Search the records below for the string "page" and copy each line where it turns up.

::::

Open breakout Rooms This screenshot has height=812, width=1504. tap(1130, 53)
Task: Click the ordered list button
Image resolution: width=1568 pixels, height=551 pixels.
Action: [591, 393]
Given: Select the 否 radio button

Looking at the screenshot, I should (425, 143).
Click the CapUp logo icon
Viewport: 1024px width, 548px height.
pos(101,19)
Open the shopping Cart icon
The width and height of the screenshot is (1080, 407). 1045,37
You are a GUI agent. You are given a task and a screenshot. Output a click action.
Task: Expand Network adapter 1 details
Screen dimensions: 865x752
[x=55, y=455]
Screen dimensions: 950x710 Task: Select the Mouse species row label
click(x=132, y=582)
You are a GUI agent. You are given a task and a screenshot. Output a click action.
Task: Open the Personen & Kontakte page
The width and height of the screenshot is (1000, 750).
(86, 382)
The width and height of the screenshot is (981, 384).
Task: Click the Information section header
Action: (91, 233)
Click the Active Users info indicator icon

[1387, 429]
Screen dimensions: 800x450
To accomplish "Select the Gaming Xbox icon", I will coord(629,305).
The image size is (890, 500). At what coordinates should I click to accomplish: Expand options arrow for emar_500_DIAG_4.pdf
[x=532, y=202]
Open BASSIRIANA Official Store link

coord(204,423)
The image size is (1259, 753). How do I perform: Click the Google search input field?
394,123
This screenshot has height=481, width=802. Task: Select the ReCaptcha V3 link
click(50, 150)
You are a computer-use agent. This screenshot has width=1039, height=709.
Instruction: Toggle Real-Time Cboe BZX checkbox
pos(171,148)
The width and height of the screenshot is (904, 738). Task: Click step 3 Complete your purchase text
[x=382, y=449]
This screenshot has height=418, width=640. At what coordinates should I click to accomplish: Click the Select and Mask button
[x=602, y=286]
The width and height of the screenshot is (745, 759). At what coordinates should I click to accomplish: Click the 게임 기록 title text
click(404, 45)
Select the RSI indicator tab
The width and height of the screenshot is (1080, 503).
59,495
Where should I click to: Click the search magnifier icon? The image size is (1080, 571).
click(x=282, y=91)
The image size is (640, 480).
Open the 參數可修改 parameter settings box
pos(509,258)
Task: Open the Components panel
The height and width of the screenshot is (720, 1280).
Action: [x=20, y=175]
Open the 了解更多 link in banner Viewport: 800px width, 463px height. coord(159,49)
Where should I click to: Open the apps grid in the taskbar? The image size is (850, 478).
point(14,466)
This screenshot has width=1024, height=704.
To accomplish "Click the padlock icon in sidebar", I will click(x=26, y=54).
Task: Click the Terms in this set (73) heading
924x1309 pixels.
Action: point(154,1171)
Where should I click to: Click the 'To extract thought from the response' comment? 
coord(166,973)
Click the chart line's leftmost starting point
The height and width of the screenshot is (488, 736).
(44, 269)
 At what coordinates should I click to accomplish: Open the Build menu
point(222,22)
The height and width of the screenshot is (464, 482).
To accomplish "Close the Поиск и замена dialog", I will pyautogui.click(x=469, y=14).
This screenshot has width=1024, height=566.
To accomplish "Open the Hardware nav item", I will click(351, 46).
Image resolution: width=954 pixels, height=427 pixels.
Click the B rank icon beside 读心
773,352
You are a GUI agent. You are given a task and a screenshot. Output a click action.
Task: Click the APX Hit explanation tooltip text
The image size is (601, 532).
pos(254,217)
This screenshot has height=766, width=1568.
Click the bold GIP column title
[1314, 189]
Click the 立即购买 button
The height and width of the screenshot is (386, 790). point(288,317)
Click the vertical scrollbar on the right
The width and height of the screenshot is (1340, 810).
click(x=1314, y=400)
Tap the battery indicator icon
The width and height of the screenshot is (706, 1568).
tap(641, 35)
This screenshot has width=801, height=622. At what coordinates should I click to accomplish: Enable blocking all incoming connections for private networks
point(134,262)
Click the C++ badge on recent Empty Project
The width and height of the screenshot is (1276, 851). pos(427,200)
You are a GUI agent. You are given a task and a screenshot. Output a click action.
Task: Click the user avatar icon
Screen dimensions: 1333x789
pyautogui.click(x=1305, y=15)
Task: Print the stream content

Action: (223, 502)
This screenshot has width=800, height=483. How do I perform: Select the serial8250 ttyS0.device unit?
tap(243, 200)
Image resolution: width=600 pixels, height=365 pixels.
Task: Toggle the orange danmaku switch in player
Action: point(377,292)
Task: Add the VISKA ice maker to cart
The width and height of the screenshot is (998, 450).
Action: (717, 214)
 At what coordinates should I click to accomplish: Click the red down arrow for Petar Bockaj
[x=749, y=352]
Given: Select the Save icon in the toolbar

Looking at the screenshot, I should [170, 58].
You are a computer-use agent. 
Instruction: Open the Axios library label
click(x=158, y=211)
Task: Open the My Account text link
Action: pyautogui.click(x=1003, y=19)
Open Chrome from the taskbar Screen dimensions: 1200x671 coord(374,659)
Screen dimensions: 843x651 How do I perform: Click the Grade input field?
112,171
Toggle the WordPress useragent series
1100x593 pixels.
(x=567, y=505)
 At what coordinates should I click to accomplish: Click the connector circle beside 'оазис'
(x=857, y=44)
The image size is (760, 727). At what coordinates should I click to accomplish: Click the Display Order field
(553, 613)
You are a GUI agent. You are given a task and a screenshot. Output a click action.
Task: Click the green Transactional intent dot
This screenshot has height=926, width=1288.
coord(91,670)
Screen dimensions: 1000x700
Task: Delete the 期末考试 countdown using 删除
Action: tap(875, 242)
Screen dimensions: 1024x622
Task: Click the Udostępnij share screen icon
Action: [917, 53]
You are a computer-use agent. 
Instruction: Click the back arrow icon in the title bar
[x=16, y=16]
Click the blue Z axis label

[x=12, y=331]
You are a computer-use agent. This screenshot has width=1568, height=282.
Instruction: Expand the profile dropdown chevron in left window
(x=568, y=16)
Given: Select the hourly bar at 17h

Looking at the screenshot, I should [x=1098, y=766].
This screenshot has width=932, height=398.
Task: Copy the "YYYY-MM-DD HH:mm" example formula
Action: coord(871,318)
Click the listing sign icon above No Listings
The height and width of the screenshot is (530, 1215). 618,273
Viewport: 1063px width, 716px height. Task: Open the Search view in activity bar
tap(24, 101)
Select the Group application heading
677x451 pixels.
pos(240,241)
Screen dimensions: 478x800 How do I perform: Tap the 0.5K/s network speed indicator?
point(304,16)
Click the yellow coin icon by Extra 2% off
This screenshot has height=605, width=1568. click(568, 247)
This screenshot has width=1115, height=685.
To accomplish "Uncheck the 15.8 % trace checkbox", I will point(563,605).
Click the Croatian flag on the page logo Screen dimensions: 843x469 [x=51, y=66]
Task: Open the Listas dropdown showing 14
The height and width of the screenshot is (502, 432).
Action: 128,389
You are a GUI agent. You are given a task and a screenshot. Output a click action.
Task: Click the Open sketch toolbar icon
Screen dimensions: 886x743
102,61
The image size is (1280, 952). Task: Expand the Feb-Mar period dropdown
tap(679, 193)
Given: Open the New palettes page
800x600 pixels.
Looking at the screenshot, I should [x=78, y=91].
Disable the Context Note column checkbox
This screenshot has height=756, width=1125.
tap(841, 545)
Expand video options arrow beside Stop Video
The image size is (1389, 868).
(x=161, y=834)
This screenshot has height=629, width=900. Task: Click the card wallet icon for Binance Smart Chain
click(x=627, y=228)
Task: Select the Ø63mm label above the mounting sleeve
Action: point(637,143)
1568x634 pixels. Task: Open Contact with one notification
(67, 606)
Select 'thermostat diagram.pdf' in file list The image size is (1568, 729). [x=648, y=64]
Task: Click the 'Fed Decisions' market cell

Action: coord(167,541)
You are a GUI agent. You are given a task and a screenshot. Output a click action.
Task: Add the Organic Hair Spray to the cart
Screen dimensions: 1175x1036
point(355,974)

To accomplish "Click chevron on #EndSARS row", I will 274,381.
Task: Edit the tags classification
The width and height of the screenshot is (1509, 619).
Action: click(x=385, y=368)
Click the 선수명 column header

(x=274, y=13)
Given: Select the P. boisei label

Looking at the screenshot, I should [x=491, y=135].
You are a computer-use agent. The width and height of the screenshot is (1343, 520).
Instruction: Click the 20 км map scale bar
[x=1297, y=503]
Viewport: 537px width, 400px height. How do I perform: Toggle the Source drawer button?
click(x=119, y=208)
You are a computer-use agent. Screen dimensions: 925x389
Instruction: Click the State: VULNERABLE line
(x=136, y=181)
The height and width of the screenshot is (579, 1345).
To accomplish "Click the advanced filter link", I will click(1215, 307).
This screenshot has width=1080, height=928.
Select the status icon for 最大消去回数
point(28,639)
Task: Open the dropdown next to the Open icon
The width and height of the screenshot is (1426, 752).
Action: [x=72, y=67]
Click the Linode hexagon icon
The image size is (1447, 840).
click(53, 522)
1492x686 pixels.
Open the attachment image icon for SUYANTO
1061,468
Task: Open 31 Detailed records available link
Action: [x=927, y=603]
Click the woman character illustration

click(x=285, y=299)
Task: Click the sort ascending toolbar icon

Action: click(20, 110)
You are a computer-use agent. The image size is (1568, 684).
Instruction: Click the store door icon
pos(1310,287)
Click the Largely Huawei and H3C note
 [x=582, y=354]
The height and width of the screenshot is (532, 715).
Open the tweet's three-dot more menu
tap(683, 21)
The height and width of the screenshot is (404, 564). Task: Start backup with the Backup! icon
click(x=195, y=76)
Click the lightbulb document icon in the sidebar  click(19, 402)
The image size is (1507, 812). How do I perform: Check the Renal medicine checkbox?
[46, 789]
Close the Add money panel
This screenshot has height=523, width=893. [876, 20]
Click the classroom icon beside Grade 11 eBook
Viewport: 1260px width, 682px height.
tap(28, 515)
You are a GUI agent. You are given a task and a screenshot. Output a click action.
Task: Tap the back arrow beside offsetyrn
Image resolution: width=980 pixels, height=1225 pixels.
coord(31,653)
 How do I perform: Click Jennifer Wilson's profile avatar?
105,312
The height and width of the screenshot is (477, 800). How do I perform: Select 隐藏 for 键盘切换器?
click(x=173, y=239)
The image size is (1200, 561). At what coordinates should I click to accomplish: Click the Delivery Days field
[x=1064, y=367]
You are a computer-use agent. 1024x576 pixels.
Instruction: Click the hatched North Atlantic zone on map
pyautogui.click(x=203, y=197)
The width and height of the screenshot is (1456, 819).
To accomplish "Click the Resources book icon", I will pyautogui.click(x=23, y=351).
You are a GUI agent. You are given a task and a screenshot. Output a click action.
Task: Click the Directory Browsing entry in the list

::::

#### TASK OUTPUT
Task: Open the Personen & Kontakte page
Click the Croatian flag on the page logo Screen dimensions: 843x469 [x=51, y=66]
Given: Open the New palettes page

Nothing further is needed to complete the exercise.